Trend Analysis: Analyze historical trends including "deleted" data, providing a more complete picture of your data over time.
Enhanced User Experience: Allow users to recover their own deleted data, adding a layer of forgiveness to your application.

How Soft Deletion Works

Deletion Flag: Add a boolean column (e.g., is_deleted) or a timestamp column (e.g., deleted_at) to your tables.
Modified Queries: Instead of using DELETE statements, update the deletion flag to mark records as deleted.
Filtered Results: Adjust SELECT queries to exclude "deleted" records by default.
Recovery Mechanism: Implement a process to "undelete" by resetting the deletion flag.

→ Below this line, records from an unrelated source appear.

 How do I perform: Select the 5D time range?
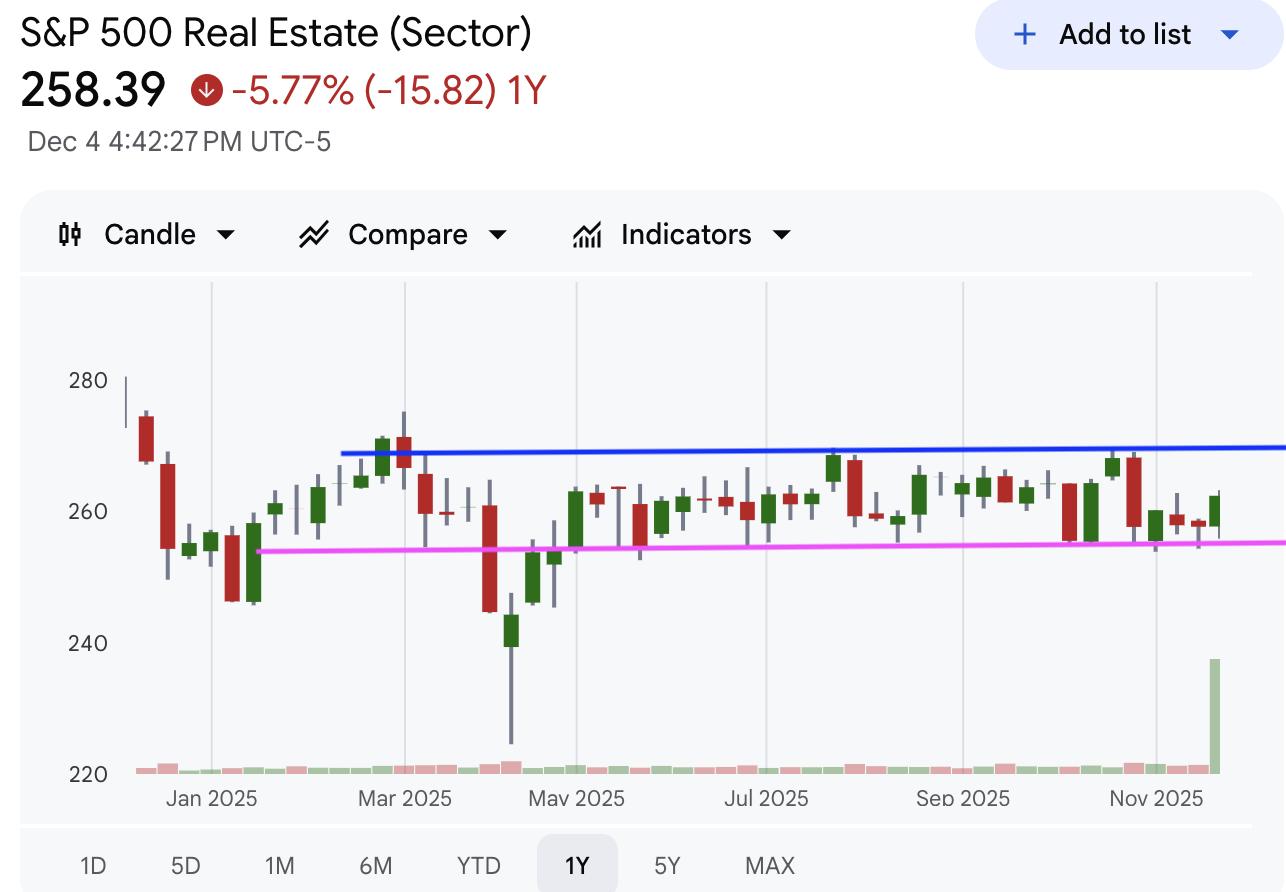pos(186,865)
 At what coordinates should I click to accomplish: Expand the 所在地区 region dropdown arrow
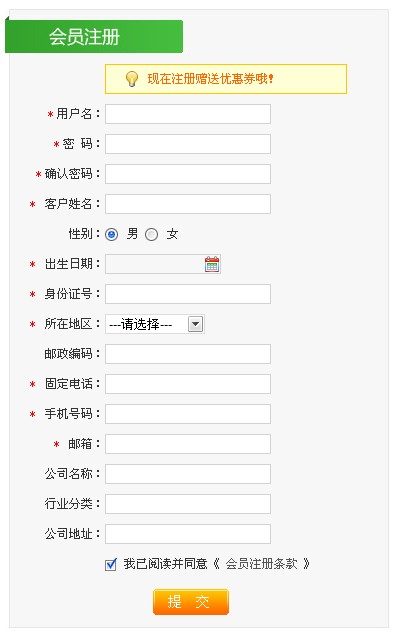[x=195, y=324]
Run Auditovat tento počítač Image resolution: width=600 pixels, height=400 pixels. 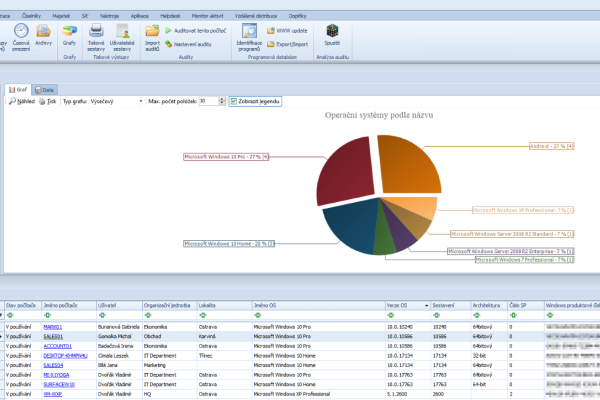point(196,31)
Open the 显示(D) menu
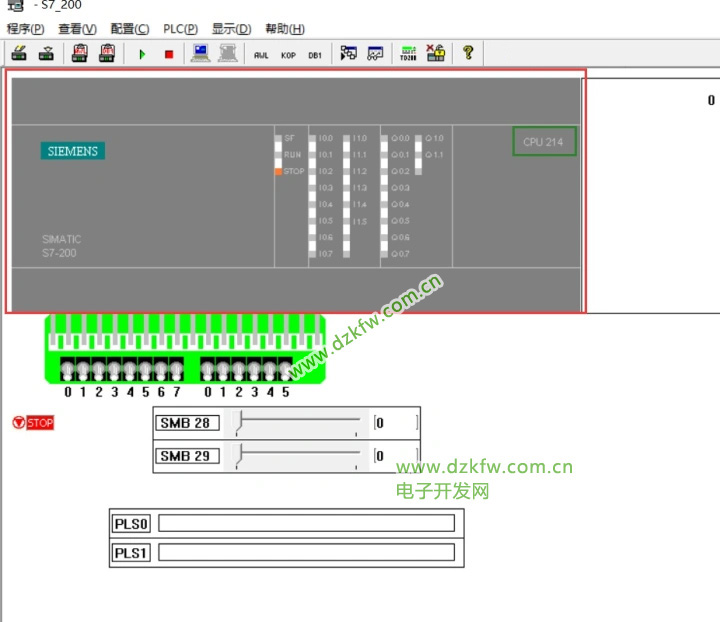 (231, 29)
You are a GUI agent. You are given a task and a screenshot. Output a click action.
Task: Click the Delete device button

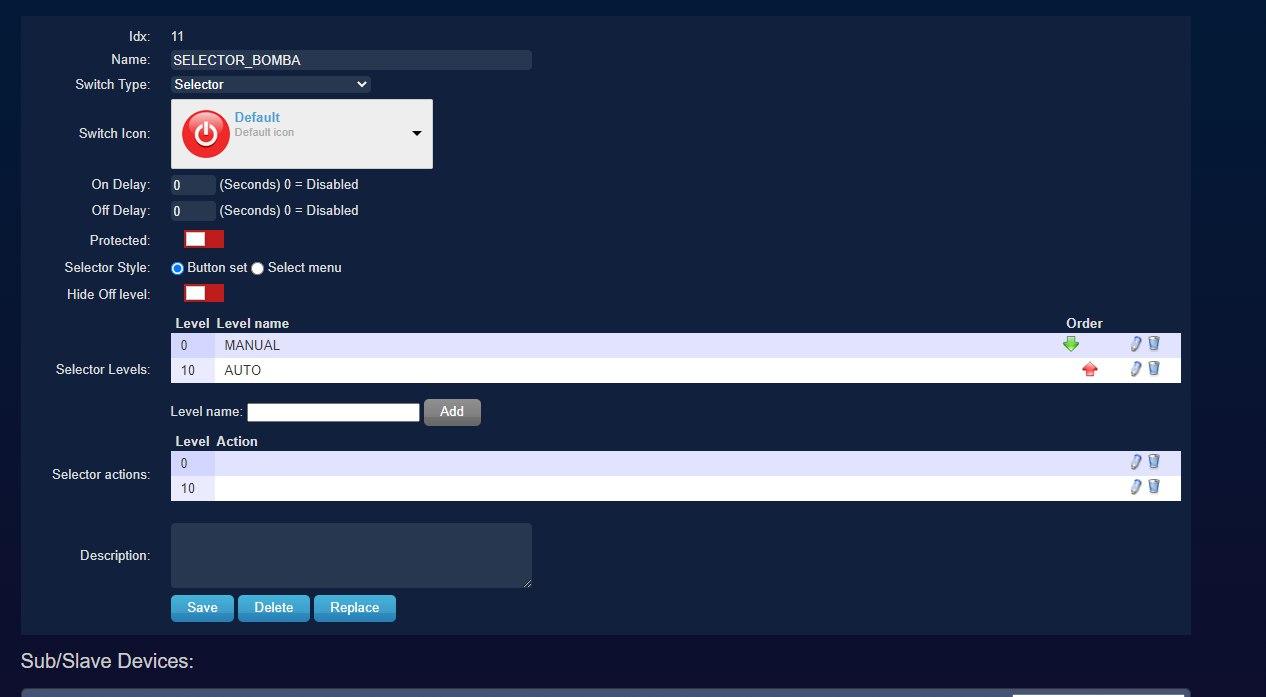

When dealing with related tables, it's important to ensure that soft deletes cascade properly. There are two main approaches:

Database Triggers: Create triggers that automatically propagate the soft delete to related records.
Application Logic: Handle cascading deletes in your application code, offering more flexibility but requiring more development effort.

For some tables, cascading may not even be required - but that again, depends on your application. If you find that your data is fine without cascades, then that's fine.

Implementing Soft Deletion in PostgreSQL

Let's look at a practical example of implementing soft deletion in PostgreSQL:

Create tables with a soft delete column:

CREATE TABLE users (
    id SERIAL PRIMARY KEY,
    name VARCHAR(100),
    email VARCHAR(100),
    deleted_at TIMESTAMP
);

CREATE TABLE posts (
    id SERIAL PRIMARY KEY,
    user_id INTEGER REFERENCES users(id),
    title VARCHAR(200),
    content TEXT,
    deleted_at TIMESTAMP
);

Use soft deletion in your queries:

-- Soft delete a user
UPDATE users SET deleted_at = NOW() WHERE id = 1;

-- Select only non-deleted users
SELECT * FROM users WHERE deleted_at IS NULL;

-- Restore a soft-deleted user
UPDATE users SET deleted_at = NULL WHERE id = 1;

For most applications, these changed to your tables is probably enough. You can of course make it more complex and make related data automatically cascade (soft delete) as well.

Below you can see how that can be done, using triggers and functions!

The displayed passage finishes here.